Living Longer and the Impact on the Care System

After a recent parliamentary inquiry, details surrounding the currently ageing population and it’s very possible and likely effects on the care system and social services have emerged. The current system would mostly likely be unable to cope with the demands made on the system as the population of citizens over the age of 65 is increasing exponentially. Not only are the ageing population living longer but they are also leading less healthy lives. This means that not only does the system have to support increasing numbers but it also has to support a heightened number of consumers who have not lived healthy lives and will most likely need far more care and services.  The impact of less healthy lifestyles on the healthcare system may prove detrimental as the system struggles to support the services needed by an increasing population.


Growing Number of Citizens over Age 65

Because of the rapid growth in the part of society currently above the retirement age, the NHS, public spending, and the social care system could come under dramatic pressure and subsequently may need reforms and changes to support the increasing population. Half of those who were born after the year 2007 can expect to live past the age of 100. During the years between 2010 and 2030, the population of people over the age of 85 will double, with the number of people over the age of 65 is expected to increase by 51%.


Living Unhealthier Lives

Not only are citizens living longer lives, but they are doing so in a much more inhealthy way. This means that the system will come under pressure not only because the population of those needing services is continuously and rapidly growing but also because the services needed maybe me more intensive and more frequent.

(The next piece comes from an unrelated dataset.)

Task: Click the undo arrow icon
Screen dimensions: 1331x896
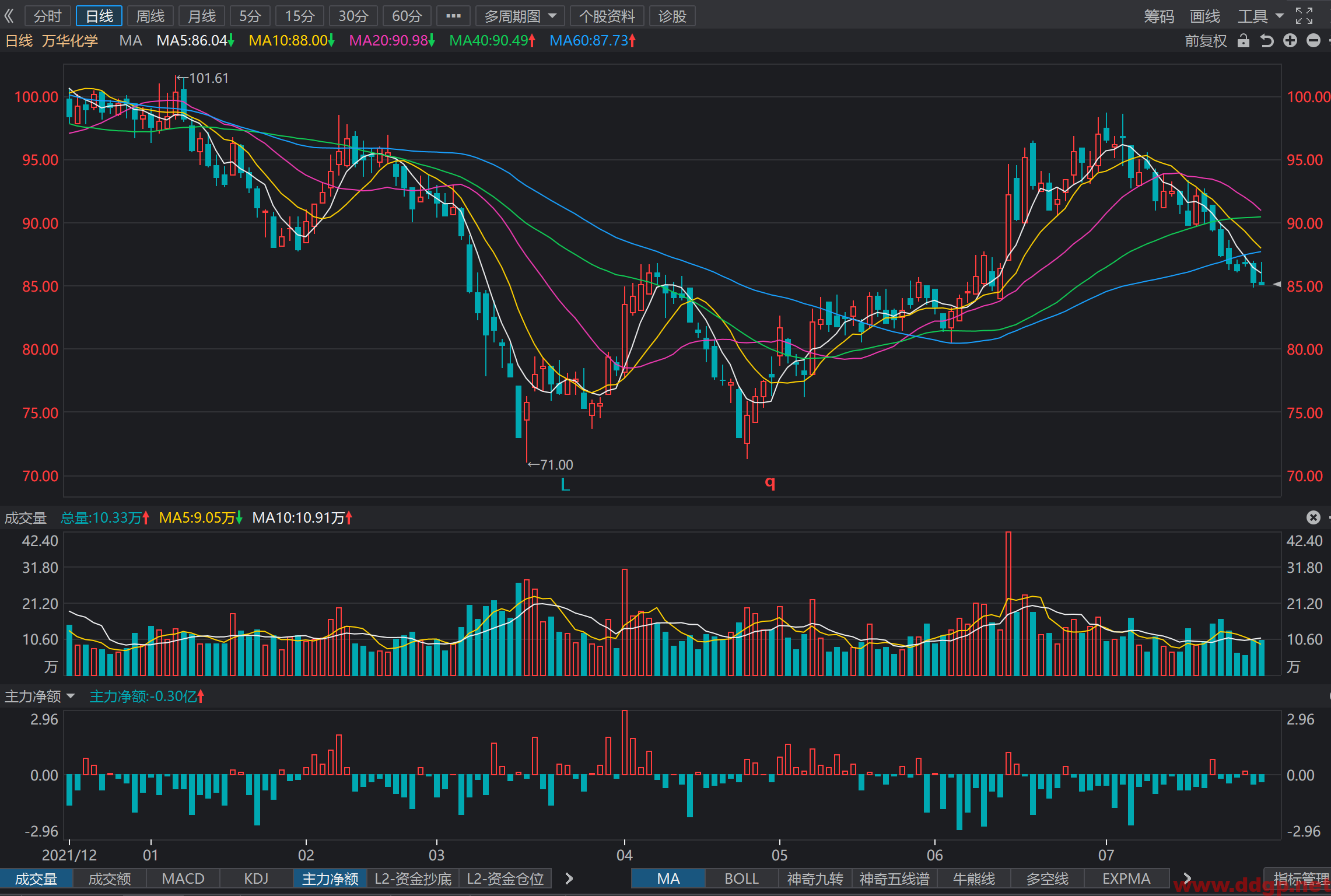Action: (1267, 40)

Even though the UK has improved life expectancy by 4.2 years, that number lags far behind other countries that have improved their life expectancies much quicker. Spain, Australia, and Italy all heave healthier and longer life expectancies. There has been much speculation as to why this is the case. What has been determined is that it is actually the way in which UK residents live their lives that may be holding back an increase in their life expectancy. The diet, as well as the smoking and drinking habits of its citizens are what may very well be holding back the progress of the UK. The leading causes of death in the UK have changed very little, if at all, over the course of the last two decades. It remains that heart disease, stroke, lung cancer, lower respiratory infections, and chronic obstructive pulmonary disease are in the top five killers of UK citizens. Smoking is the biggest risk factor of all of these diseases. These diseased create an even bigger impact on the care system.


Care System

The increased life expectancy partnered with the continued unhealthy lifestyles of those living in the UK is what has been putting an increased pressure and impact on the care system. And it is expected that this pressure will continue. That is because not only is the system supporting more citizens, but it also challenged with supporting and providing more tests, more surgeries, and more long term care. The diseases and conditions that are killing those living in the UK, especially the top five killers listed above, are those that require the most care. This means that citizens are being forced to fund long term care or are depending on their local authorities or the NHS to support their needed residential or in-home long term care. Pressure is being placed on citizens while also creating an impact on the care system.